開幕戦のシュツットガルト戦で決めたゴールや第8節ライプツィヒ戦で決めたゴールのように、逆サイドからのクロスに対してファーサイドで詰めたりヘディングしたりと得点パターンが増えていて、明らかな変化としてピッチに表われている。
もちろん第4節ハイデンハイム戦や第6節ブレーメン戦のようなカットインからの強烈なミドルを突き刺すシーンもあり、相手にとって警戒すべき選手となっているのは間違いない。
また、攻撃面に目が行きがちだが、昨季WBを経験して守備面での貢献度が高まっていることも忘れてはならない。相手のビルドアップに対して細かいポジショニング修正でスペースを消し、時には1対1のデュエルで奪いきる。カウンターを受けた際にはいち早く戻って相手ボールをカットするなど、どの試合でも光る守備を見せているのだ。そんな堂安に対するドイツ国内メディアの評価も高く、シーズン途中から移籍話が出るなど、確かな注目を浴びている。

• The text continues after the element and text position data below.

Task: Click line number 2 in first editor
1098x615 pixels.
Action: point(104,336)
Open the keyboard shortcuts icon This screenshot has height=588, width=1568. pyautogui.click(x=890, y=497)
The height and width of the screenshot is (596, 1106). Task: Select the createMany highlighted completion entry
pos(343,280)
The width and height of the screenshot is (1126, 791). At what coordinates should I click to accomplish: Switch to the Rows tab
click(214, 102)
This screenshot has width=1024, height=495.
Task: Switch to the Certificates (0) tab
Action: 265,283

それでも、まだまだ"絶好調ではない"というのが楽しみなところだ。本人もブレーメン戦やライプツィヒ戦こそ「手応えのあるパフォーマンスができた」と語る一方で、他の試合ではコンディション面を含めてあまり満足感を得ていないと明かしている。ここから自分自身が満足できるレベルのプレーを、どれだけ出していけるか。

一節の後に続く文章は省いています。